What the exercise asks - Render every line of the items from the first line through the line containing "I will pos(91,249).", inclusive, as a JSON list of strings with one string per line, skipping any blank lines.

Records provided -

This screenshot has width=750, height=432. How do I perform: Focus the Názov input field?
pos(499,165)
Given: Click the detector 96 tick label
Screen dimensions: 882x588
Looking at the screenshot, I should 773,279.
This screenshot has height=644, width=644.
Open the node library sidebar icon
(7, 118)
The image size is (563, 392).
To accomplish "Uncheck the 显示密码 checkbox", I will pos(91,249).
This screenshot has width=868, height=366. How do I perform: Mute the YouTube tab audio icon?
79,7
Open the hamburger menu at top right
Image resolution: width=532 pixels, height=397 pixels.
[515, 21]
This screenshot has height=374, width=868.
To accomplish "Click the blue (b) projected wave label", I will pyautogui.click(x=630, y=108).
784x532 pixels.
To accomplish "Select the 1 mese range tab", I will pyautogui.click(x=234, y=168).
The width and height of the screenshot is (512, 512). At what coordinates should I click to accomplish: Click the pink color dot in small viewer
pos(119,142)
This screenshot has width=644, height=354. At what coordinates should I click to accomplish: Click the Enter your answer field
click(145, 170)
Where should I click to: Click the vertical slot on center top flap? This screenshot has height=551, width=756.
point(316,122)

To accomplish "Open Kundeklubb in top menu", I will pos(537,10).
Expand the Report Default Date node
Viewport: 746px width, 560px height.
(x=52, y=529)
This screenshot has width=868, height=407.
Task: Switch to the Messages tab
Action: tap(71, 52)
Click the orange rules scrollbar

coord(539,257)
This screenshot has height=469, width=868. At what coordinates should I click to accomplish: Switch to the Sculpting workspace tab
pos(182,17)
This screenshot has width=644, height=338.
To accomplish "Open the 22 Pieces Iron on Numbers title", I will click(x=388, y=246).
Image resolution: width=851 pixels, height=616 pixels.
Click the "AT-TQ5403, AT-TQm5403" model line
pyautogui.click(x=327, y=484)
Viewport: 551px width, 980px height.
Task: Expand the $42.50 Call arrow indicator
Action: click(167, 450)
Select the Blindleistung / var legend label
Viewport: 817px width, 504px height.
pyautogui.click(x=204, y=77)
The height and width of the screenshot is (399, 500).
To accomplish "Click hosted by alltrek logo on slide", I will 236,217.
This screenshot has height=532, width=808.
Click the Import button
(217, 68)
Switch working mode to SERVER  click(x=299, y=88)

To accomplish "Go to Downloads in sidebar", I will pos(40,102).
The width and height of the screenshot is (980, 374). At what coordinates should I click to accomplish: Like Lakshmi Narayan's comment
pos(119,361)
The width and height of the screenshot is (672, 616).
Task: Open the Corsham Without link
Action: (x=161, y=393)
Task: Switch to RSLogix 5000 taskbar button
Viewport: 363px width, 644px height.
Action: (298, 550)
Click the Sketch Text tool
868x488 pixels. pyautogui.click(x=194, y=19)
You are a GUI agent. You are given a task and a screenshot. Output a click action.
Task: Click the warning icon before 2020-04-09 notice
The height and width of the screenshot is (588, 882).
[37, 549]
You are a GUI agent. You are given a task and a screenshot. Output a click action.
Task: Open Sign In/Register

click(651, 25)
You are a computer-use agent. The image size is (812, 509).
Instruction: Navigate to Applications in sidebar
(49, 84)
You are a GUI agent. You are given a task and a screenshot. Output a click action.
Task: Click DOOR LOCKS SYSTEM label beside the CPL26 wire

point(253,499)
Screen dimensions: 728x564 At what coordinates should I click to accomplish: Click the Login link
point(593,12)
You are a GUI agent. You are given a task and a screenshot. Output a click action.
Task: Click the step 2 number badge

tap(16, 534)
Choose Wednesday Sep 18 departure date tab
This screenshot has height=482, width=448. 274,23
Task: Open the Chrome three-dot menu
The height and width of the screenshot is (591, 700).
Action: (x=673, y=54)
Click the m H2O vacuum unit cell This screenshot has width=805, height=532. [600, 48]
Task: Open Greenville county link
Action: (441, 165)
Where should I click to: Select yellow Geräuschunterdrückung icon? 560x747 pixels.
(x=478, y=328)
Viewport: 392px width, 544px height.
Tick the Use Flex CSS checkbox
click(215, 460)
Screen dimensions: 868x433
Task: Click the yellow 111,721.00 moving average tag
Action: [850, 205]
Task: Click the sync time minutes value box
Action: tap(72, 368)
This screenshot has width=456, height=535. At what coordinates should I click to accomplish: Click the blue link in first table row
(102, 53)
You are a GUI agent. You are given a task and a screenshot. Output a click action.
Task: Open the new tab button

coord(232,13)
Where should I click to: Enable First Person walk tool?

Written solution -
[
  "This screenshot has width=750, height=432. How do I perform: Focus the Názov input field?",
  "pos(499,165)",
  "Given: Click the detector 96 tick label",
  "Screen dimensions: 882x588",
  "Looking at the screenshot, I should 773,279.",
  "This screenshot has height=644, width=644.",
  "Open the node library sidebar icon",
  "(7, 118)",
  "The image size is (563, 392).",
  "To accomplish \"Uncheck the 显示密码 checkbox\", I will pos(91,249)."
]